/newz-aware

Primary LanguageJupyter Notebook

newz-aware

The growing problem in today's media is that almost every media outlet has some side of political bias to it. There is hardly any media website/channel that is 'neutral' in the true sense. Each one of them is split between either Right or Left. And this really creates an issue for the readers who are not, at the first glance, aware of the biases. This not only causes misunderstanding but also, on its extreme, can cause situations like riots.

Our idea was to help a reader understand and be aware of the kind of bias they are consuming. To do this, we thought of using predictive modeling to detect the bias of media sources. The data that we are using is centric to the political discourse in the USA. It is a crowdsourced dataset that has opinions of both sides (democrats and republicans) on a number of news articles. After building the model. We built a Flask App which fetches the latest news updates from News API (newsapi.org) and displays it along with the bias predicted.

For now, we don't believe it's perfect and we hope to improve and make it better in the future.

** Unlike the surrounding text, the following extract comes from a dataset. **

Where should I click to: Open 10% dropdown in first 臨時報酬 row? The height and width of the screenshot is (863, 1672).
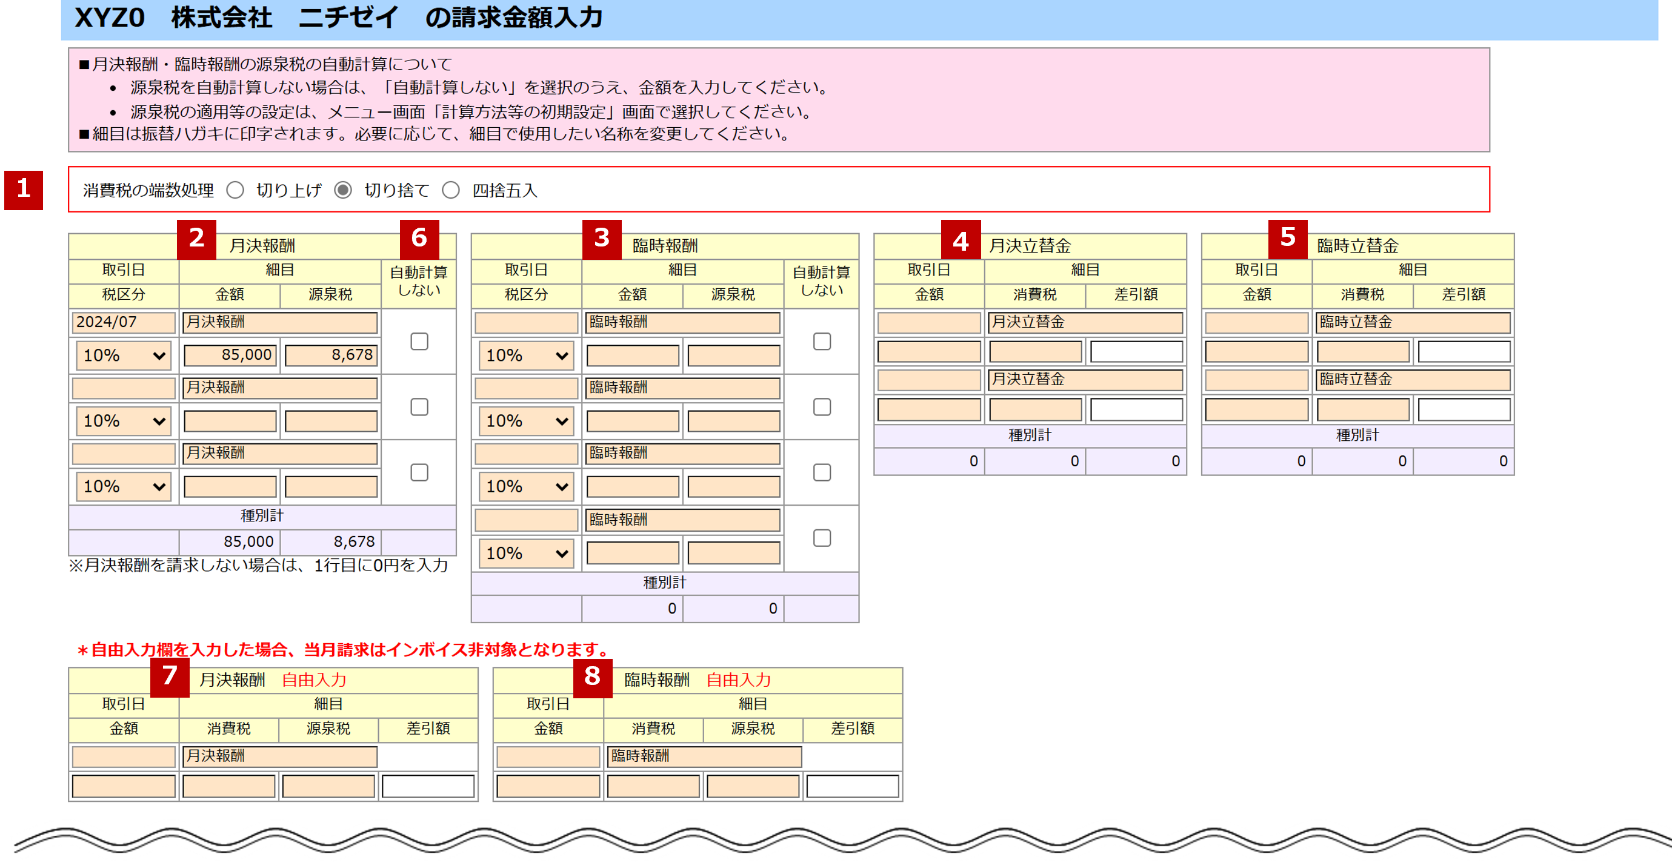[526, 356]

Possible improvements could be, a more accurate model, a better UI that may also have separate categories for news portals, or different categories for according to the biases.

Model

The Colab notebook can also be seen here: https://colab.research.google.com/drive/1jJodHw2iRdnTw_c0obmLNZPg1fPbNlcn?usp=sharing

Dataset for bias detection: https://deepblue.lib.umich.edu/data/concern/data_sets/8w32r569d?locale=en

There were seven fields in the dataset:

1) Url
2) News Type: Has three possible values: other (remember that the articles are sampled from those that are predicted to be political based on our classifiers and so there are false positives we remove based on this label), News, or Opinion.
3) Perceived (whether the worker was looking at the blinded or unblinded version. perceived=1 means unblinded version)
4) Primary topic identified by the worker (If "None", the primary topic is not captured by our list of 14 topics)
5) Secondary topic (If "None", there is no secondary topic or the secondary topic is not captured by our list)
6) Democratic party  vote
7) Republican vote

Most of which were not of use to our purpose so we remove all columns except Url, democrat.vote, republican.vote

The votes have 5 possible values ['Negative', 'SomewhatNegative', 'Neutral', 'SomewhatPositive', 'Positive'] which we then label as [-2,-1,0,1,2]

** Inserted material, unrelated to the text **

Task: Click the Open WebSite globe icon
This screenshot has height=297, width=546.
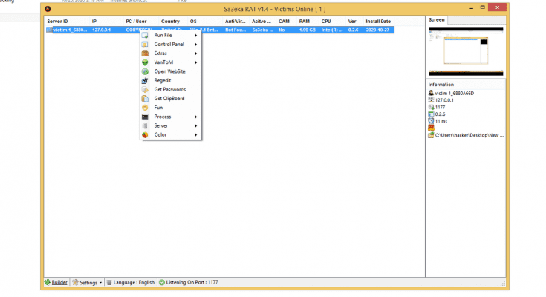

Both of the votes are then merged into a single field in the following manner: bias = democrat.vote - republican.vote So a more positive value points to a democrat bias and vice versa. So now the new labels were like this: [-4,-3,-2,-1,0,1,2,3,4] We, then, again relabeled them as [0,0,0,1,1,1,2,2,2] where 0 corresponds to Right bias, 1 corresponds to Neutral and 2 corresponds to Left bias. The model is then trained using these three labels.

Setting up:

  1. We recommend creating a virtual environment using virtualenv

  2. Then all the requirements must be installed using pip3 install -r requirements.txt

  3. You may have to download nltk.corpus.stopwords seperately. Use the following code: import nltk nltk.download('stopwords')

  4. You may also have to download en_core_web_sm model seperately. Use the following code: python -m spacy download en_core_web_sm

  5. One must run the app.py to get the website running. The rest of the directory structure is as follows:

    static/ and template/ folders are for the Flask app.

    data.py contains code to preprocess and scrape the dataset.

    predicter.py is the prediction module that can be used to predict for new data.

    naiveBayesModel.pkl and tfidf_for_bias.pkl are the saved prediction model and TF-IDF vectorizer, respectively.

    TrainingData/ contains the data used for training, both raw and processed.

    NaiveBayesmodelPrep.ipynb is the notebook used for training the model on colab.